• **Assignment**:
Return every line of the data that contains the string "style".

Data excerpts
···

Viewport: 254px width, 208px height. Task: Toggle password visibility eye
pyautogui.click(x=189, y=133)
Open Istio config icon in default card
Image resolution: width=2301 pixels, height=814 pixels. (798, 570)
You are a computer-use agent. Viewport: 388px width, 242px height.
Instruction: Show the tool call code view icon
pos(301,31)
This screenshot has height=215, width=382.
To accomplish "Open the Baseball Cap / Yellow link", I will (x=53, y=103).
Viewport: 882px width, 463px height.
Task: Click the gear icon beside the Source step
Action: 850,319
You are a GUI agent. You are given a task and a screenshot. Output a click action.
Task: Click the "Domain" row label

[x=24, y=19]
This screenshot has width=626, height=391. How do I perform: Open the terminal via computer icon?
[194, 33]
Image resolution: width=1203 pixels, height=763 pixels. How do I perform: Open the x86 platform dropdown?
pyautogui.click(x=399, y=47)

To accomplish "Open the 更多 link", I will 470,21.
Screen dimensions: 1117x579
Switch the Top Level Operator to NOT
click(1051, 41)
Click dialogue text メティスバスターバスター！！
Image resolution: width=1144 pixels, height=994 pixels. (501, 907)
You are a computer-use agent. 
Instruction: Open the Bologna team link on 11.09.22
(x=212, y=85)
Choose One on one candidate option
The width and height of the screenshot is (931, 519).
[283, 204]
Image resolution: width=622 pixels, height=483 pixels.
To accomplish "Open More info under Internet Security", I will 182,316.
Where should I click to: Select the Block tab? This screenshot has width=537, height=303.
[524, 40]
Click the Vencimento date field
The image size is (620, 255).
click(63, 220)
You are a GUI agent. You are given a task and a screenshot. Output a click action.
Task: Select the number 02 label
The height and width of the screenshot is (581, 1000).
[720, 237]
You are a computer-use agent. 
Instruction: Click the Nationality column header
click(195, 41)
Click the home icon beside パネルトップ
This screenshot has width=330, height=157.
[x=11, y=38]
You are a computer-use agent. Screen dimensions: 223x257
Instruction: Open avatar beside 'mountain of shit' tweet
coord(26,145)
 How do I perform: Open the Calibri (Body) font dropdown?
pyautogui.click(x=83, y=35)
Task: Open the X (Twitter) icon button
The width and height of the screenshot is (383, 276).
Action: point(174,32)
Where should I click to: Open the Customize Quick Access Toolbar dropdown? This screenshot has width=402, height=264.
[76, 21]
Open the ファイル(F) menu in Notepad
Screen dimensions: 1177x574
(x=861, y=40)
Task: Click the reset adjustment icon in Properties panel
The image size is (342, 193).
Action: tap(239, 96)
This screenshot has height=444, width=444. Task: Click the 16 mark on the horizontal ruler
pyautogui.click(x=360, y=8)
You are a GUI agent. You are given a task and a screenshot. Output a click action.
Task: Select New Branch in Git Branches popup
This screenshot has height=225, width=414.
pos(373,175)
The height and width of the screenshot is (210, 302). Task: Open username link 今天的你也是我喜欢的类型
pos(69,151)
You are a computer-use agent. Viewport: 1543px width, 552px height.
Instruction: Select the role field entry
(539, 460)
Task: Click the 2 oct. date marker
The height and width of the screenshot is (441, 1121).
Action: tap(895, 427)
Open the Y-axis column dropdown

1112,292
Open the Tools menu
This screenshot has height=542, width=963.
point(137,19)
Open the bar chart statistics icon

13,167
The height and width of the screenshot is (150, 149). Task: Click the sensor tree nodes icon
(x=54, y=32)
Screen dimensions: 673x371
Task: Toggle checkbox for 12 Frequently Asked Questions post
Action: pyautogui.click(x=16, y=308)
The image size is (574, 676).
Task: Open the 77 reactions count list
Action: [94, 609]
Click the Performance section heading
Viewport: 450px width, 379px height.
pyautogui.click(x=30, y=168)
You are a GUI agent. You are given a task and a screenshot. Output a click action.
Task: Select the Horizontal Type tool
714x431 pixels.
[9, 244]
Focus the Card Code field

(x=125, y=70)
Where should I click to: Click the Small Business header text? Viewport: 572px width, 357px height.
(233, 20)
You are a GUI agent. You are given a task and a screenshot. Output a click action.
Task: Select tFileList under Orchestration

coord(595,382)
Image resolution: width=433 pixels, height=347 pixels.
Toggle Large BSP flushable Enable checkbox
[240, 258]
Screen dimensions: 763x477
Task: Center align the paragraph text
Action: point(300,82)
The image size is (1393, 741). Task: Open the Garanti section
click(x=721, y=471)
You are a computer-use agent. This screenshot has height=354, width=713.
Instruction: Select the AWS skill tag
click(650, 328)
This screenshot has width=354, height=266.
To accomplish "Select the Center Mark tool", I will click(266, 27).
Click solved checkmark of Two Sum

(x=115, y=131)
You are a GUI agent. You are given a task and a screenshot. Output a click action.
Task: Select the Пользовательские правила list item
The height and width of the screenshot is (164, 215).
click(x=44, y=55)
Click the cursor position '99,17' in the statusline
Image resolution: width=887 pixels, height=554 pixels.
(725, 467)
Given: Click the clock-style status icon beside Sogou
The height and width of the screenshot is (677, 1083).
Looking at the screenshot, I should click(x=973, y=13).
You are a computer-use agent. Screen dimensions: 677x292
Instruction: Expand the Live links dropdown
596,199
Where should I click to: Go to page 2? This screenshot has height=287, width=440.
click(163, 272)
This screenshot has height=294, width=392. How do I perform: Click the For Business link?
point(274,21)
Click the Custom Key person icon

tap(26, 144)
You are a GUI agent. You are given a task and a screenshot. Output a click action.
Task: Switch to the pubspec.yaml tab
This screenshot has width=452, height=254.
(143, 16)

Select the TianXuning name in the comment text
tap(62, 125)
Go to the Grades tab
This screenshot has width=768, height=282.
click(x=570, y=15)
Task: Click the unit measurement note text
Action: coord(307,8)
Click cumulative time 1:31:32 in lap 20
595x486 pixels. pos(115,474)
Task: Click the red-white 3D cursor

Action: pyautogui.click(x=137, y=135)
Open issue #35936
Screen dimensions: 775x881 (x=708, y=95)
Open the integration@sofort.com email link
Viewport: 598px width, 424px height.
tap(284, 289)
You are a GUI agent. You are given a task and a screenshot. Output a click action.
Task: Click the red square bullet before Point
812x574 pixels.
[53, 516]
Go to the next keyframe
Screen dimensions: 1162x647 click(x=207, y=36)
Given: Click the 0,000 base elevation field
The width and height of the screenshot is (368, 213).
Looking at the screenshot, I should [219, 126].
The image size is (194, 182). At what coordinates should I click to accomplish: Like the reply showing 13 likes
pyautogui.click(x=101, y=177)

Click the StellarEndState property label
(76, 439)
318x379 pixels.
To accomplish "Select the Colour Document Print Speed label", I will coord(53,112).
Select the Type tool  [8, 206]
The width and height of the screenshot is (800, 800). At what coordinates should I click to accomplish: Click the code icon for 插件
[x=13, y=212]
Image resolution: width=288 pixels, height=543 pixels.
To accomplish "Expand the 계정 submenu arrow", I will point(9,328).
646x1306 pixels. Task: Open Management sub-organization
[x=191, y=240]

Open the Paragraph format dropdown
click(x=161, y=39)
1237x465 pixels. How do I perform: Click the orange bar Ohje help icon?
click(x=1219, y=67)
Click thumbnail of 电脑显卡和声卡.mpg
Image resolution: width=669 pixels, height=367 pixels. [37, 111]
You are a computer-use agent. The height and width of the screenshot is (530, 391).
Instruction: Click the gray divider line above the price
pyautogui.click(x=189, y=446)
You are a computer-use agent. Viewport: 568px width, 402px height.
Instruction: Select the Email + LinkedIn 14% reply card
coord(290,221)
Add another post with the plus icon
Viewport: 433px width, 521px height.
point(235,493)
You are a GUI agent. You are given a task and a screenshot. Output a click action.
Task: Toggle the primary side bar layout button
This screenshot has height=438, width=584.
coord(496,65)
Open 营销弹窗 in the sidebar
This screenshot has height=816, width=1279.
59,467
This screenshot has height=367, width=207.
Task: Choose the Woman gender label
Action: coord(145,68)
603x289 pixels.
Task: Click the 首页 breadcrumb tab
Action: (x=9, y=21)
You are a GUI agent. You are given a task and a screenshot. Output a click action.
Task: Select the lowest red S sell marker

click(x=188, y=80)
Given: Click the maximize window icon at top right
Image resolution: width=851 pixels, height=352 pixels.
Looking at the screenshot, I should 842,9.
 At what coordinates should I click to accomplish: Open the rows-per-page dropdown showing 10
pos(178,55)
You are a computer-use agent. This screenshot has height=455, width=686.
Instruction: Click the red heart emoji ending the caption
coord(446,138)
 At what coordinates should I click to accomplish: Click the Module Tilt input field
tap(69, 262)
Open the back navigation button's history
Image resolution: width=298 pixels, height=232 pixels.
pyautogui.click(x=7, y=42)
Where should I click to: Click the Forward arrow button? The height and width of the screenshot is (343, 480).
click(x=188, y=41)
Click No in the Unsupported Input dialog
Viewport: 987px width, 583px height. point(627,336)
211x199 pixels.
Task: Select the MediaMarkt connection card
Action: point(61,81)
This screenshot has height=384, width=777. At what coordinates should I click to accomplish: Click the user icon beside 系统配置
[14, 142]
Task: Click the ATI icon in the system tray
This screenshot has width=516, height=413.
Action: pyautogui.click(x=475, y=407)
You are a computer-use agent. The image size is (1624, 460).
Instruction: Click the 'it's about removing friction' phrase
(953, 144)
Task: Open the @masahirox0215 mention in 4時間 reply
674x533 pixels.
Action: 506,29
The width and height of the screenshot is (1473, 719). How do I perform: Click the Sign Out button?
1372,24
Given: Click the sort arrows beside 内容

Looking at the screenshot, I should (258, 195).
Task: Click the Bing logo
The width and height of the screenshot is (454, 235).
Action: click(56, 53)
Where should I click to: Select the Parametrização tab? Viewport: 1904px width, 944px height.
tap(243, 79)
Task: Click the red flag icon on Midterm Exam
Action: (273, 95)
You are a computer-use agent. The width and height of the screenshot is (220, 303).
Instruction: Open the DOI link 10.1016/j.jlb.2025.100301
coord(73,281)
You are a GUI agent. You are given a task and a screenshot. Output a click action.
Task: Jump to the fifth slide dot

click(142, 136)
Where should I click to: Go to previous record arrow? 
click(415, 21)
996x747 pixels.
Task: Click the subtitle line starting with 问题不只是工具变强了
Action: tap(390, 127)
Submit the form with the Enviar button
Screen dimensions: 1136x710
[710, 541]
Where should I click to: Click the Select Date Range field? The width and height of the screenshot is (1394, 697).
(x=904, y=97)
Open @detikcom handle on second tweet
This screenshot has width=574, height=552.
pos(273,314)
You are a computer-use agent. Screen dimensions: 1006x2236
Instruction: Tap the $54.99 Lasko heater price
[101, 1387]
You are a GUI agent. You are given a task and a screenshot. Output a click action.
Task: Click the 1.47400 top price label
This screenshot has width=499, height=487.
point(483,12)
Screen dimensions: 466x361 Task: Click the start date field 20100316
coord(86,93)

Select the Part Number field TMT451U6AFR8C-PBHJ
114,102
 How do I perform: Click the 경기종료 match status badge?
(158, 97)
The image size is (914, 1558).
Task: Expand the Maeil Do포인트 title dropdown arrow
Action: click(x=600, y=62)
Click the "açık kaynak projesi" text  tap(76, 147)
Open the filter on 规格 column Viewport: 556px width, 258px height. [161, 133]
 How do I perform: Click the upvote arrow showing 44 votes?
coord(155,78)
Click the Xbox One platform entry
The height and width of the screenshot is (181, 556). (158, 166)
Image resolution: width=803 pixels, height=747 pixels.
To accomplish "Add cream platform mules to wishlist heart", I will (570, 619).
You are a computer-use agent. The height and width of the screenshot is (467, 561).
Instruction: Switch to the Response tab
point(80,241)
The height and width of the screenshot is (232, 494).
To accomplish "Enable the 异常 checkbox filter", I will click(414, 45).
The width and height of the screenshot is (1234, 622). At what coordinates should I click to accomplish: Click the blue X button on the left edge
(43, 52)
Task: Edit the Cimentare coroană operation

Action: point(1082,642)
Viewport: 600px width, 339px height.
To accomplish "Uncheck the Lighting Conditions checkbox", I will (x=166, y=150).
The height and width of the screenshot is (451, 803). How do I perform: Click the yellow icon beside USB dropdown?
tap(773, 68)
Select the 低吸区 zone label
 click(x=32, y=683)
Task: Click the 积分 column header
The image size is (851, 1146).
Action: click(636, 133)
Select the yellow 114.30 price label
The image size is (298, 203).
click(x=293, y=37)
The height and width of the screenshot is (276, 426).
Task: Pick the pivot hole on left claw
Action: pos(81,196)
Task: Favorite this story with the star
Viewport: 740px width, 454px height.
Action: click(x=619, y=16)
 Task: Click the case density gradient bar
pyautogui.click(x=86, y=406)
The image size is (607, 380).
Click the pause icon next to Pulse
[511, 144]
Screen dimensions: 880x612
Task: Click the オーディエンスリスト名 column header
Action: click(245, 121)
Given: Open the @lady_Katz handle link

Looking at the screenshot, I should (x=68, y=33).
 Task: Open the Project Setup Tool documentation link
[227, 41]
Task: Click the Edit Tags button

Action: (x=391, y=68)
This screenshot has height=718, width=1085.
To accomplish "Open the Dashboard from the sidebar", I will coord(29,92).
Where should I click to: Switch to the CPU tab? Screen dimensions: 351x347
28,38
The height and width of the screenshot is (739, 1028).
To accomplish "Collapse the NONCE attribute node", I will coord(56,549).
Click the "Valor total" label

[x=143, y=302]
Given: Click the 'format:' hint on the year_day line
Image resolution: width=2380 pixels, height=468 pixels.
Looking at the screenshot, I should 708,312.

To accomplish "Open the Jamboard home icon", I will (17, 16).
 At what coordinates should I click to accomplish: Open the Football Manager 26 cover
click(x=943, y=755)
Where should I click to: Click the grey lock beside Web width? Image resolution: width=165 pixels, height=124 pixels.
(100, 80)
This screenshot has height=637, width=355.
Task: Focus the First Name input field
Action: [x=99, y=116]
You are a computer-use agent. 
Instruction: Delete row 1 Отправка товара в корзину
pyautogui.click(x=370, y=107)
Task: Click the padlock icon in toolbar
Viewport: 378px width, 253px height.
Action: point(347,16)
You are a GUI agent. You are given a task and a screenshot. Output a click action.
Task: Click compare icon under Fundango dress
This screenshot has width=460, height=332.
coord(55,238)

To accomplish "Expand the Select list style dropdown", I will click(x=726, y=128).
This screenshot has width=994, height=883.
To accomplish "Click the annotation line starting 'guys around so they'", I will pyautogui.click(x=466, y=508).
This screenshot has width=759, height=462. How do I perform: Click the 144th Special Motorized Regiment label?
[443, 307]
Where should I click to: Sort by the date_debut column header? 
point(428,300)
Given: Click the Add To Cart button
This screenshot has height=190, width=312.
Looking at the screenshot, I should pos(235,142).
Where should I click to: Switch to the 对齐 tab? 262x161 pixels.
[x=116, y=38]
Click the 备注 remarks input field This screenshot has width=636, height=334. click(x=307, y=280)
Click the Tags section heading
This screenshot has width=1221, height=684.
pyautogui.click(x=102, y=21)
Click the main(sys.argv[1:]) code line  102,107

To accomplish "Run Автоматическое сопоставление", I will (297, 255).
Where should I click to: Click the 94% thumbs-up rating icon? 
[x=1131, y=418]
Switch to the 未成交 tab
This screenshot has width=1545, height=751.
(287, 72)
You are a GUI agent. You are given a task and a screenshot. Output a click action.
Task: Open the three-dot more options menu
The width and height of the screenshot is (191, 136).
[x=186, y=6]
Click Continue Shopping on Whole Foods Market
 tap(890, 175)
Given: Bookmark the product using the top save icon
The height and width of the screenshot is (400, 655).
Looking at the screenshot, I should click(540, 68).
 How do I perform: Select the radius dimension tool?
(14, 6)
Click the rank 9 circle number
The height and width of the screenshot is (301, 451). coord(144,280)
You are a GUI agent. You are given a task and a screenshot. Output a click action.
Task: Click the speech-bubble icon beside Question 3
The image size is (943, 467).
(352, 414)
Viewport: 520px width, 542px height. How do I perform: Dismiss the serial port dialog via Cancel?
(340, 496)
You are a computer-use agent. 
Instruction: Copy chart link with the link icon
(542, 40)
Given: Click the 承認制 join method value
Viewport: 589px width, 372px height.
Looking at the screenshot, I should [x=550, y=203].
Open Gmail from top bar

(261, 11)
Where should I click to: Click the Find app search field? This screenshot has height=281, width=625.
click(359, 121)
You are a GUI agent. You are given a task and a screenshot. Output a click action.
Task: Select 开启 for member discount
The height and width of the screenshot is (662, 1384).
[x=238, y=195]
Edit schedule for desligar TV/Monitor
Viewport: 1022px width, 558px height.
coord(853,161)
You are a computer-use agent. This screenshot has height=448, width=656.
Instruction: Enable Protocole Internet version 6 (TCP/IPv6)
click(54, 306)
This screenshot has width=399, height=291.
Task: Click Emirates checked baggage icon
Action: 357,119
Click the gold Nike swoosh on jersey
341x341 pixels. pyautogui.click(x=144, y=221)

···

• **Response area**:
Given: Click the clock-style status icon beside Sogou
To accomplish "Expand the Select list style dropdown", I will click(x=726, y=128).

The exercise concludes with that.